Sem pardais, gafanhotos e percevejos multiplicaram-se
Um ano depois, os cidadãos perceberam a realidade: os
pardais comiam parte de suas sementes, mas também controlavam predadores
letais, como os gafanhotos, que são capazes de devastar plantações inteiras.
Um país sem comida
O resultado deste trágico desequilíbrio ambiental foi
devastador. A produção agrícola foi devorada por gafanhotos e percevejos,
deixando a população chinesa sem comida.
Milhões de pessoas morreram de fome
Segundo estimativas oficiais do governo chinês, morreram cerca de 15 milhões de
pessoas.
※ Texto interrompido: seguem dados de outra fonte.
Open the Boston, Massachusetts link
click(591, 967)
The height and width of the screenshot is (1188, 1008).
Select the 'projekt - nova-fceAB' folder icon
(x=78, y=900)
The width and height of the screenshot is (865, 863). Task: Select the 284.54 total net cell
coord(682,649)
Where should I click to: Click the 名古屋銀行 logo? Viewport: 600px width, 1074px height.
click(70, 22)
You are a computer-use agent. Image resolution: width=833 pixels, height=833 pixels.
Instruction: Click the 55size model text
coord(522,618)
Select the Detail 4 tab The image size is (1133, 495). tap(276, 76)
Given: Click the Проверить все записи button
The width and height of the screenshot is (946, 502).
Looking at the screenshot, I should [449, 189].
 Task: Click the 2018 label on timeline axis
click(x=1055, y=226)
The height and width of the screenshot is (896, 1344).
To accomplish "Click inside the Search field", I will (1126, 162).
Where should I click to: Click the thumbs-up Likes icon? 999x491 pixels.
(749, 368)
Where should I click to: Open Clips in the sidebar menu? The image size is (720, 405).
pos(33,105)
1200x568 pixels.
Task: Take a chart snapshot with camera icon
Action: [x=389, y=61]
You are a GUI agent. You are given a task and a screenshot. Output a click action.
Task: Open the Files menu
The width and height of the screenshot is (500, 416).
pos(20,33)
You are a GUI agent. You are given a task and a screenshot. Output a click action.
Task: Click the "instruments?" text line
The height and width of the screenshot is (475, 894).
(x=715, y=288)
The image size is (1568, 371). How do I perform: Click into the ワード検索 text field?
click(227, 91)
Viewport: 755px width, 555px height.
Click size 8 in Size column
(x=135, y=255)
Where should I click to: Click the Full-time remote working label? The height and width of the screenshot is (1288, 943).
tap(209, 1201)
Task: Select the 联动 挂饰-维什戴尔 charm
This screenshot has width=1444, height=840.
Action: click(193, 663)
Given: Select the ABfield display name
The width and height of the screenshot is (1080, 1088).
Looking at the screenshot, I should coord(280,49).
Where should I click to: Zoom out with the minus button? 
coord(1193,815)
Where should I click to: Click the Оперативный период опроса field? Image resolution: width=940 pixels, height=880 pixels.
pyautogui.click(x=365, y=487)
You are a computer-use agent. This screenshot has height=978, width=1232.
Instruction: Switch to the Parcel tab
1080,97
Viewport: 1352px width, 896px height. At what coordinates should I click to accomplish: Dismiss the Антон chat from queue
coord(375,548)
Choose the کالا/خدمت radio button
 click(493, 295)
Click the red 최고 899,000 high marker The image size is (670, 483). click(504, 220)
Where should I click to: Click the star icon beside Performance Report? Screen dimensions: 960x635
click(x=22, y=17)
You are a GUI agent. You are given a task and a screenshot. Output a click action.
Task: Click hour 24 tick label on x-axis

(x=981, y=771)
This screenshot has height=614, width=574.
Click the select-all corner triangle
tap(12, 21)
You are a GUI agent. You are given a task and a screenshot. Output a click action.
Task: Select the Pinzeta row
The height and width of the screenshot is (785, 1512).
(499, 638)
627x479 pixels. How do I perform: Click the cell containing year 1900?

No entanto, linhas de pesquisa menos oficiais elevam esse
número para algo entre 45
e 70 milhões, segundo a revista Time.
A solução foi importar pardais
No final das contas, a China viu-se obrigada a importar 250 mil pardais da
União Soviética. A ave que tinha sido sua inimiga ferrenha voltou para
salvar e dar esperança a um país que morria de fome.
Uma crise com múltiplos fatores
O jornalista ambiental John Platt reconheceu, na BBC, a
parcela de culpa que a caça massiva de pardais teve na fome na China, mas
também apontou outros fatores que levaram a esta grande crise. Em primeiro
lugar, a falta de mão de obra. Levar os agricultores à siderurgia e à
construção deixou a agricultura à deriva, acarretando em colheitas perdidas.
Paralelamente, a industrialização que o governo chinês pretendia derivou num
extenso desmatamento.
Secas e inundações
Para piorar, o clima não ajudou. Em 1960, conforme relatou
John Platt, houve uma seca histórica, seguida de uma série de inundações
desastrosas.
O efeito pardal
Hoje, está claro que a China soube aprender com seus erros,
já que a grande potência conseguiu transformar a sua agricultura e
industrializar o país. Mas a lição custou a vida de centenas de milhões de
pardais e, sobretudo, de dezenas de milhões de cidadãos.